Stata's growing interoperability: The case of PyStata & Jupyter Notebook

When Stata 1.0 came out in 1985, it had 44 commands on a couple of 5¼-inch floppies. The only other software it interacted with was the DOS operating system on a PC. Things have changed—not just in terms of the plethora of commands and functions, or the multitude of platforms Stata can run on, but also in terms of extensibility and interoperability. Stata goes beyond Web awareness, the ability to import/export data, or plugins. It can now seamlessly interact, integrate, and interoperate with a growing number of popular software environments and programming languages.

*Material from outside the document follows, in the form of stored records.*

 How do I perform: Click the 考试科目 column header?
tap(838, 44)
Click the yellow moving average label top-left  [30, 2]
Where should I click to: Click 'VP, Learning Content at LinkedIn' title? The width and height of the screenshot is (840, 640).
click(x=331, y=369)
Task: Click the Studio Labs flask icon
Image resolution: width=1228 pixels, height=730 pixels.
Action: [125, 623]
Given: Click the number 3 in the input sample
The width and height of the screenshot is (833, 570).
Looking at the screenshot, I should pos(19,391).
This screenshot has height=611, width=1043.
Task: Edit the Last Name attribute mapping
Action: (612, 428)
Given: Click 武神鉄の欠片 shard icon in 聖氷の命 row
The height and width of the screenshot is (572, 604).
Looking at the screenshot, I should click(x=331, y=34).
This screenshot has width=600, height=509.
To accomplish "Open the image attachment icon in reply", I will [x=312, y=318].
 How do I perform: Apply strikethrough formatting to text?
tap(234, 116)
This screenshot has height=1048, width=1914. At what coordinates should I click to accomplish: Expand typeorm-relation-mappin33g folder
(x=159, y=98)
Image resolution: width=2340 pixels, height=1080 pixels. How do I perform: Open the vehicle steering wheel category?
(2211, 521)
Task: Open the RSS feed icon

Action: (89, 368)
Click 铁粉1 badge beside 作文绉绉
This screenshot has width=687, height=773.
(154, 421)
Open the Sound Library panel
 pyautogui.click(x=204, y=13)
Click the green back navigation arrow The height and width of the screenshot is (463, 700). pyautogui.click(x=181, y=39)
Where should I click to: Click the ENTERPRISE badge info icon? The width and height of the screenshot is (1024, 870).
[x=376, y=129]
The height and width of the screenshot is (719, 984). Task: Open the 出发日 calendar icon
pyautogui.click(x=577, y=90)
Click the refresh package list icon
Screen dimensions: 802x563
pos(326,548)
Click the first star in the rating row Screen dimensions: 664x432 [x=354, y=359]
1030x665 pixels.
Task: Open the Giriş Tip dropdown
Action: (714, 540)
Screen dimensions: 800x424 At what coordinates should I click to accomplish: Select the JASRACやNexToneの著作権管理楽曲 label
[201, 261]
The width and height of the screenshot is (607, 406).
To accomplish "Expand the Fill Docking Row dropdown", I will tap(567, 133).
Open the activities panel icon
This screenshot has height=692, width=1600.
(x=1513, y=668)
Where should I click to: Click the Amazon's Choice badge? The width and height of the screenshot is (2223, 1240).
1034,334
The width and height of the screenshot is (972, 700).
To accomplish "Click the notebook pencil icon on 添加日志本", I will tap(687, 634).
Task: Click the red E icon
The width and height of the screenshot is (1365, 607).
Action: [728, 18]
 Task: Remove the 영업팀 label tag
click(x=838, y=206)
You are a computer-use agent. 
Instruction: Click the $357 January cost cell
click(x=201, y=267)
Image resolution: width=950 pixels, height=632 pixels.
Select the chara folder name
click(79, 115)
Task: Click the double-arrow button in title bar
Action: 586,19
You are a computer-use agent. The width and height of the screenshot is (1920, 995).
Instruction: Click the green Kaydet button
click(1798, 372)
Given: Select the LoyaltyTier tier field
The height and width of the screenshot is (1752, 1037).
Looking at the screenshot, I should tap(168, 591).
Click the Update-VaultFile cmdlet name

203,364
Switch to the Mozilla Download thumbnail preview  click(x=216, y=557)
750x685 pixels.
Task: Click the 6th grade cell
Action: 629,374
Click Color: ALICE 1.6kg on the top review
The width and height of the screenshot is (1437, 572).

Here are a few new interoperability capabilities in Stata 17:

We introduced Python integration in Stata 16, or the ability to execute Python code from within Stata programs. We have enhanced PyStata, and now it also works the other way around—call Stata from Python, whether it is in Jupyter Notebook, Spyder, or PyCharm, all emerging development environments.
We provide JDBC support that enables both import and export access to many databases, including Oracle, MySQL, Amazon Redshift, Snowflake, Microsoft SQL Server, and more.
You can now embed Java code directly in do-files and ado-files, just like Mata or Python code. The Java code compiles on the fly.
We also provide integration with H2O, an open-source artificial intelligence and machine-learning platform.

These integrations allow you to seamlessly and platform-agnostically (Windows, Mac, or Linux) pass around data, metadata, and results, and you can even display graphs.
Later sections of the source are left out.